I am a big believer of making a series of small improvements as opposed to one big ambitious change.  For critical processes like the financial close, small ideas are not only much less risky, but they can be implemented quickly.  On the other hand, so many expectations (and managers and vendors and project plans) ride on a big change that they can paralyze the team into inaction.

So for 2012, look for small ways to start building your own process improvement arsenal.  Whether it’s setting up ACHs to reduce check processing or experimenting with new tools, you’ll soon find those small successes beginning to transform the close process.

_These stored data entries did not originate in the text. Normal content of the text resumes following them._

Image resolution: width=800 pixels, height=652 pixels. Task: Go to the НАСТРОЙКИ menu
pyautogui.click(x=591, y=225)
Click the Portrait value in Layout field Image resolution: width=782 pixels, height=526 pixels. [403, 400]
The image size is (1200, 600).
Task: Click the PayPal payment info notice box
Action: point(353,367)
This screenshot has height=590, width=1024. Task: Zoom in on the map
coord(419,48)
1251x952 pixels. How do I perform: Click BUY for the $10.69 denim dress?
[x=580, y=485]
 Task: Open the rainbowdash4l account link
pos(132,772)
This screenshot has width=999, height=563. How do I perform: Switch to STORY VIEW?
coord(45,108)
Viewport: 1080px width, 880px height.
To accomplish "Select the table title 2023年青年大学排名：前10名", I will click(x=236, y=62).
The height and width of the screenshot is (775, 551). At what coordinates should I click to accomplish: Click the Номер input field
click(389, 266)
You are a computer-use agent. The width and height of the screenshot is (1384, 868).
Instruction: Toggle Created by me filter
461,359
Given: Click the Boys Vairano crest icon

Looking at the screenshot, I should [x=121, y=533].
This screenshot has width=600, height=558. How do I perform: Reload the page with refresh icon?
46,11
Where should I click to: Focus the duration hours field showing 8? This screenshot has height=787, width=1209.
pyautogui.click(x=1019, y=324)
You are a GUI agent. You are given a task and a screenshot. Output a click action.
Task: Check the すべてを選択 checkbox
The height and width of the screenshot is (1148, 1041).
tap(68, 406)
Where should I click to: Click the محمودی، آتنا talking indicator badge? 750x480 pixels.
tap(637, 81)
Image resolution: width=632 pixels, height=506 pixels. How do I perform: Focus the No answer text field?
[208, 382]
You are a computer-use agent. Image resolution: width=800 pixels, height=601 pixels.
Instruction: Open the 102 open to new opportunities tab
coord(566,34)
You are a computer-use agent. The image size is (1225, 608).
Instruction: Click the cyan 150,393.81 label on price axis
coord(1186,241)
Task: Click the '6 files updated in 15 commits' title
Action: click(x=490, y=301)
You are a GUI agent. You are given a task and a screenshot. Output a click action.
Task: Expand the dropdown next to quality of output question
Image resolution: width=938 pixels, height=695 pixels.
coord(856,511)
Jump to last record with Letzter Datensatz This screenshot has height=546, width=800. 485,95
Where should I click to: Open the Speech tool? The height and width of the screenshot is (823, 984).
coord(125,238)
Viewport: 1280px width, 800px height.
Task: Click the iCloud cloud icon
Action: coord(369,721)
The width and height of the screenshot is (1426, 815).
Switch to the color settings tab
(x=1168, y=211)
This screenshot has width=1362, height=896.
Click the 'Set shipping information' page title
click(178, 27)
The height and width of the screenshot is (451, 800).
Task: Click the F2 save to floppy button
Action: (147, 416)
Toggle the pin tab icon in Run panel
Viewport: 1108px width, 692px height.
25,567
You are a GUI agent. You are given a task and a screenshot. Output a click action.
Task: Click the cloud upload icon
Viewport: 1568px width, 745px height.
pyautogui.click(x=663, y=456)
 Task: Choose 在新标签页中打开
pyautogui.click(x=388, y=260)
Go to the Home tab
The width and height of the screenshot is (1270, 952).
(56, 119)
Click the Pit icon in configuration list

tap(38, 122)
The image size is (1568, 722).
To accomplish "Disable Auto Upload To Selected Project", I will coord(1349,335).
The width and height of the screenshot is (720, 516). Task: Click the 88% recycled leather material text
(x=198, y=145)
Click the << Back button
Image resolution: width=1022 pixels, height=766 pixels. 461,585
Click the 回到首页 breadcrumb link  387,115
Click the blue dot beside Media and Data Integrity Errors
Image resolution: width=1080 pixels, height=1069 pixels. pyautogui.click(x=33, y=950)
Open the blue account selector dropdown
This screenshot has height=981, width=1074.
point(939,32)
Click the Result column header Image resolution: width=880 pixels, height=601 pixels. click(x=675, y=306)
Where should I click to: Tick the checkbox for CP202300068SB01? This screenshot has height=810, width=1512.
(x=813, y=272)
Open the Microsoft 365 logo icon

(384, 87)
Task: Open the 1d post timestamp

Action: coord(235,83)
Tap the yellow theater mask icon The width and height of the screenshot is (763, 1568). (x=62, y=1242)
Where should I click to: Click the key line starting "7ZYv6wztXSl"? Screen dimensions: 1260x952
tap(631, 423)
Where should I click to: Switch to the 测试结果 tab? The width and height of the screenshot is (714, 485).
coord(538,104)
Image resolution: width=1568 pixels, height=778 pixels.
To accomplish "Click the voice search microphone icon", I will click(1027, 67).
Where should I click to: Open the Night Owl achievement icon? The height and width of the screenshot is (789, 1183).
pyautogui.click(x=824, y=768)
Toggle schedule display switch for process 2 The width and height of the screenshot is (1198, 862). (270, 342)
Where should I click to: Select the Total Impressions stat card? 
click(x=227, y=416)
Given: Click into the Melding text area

If you need more inspiration, here it is — a stunning case study of how one company completely disrupted the retail industry through a mountain of individually small process improvements.

One Comment leave one →
  1. January 2, 2012 10:08 pm

    Hi Nancy and Happy New Year!

    Great observations above. Starting small is a great way to go, especially if you can identify some key bottlenecks or process drags and knock those down. Automating manual steps (Microsoft Access is a great tool for this) can be a great way to accelerate the process. This in turn can allow time for upstream improvements that may make some of the numerous reclasses that seem to be a part of every close unnecessary, creating additional savings and compressing the cycle further.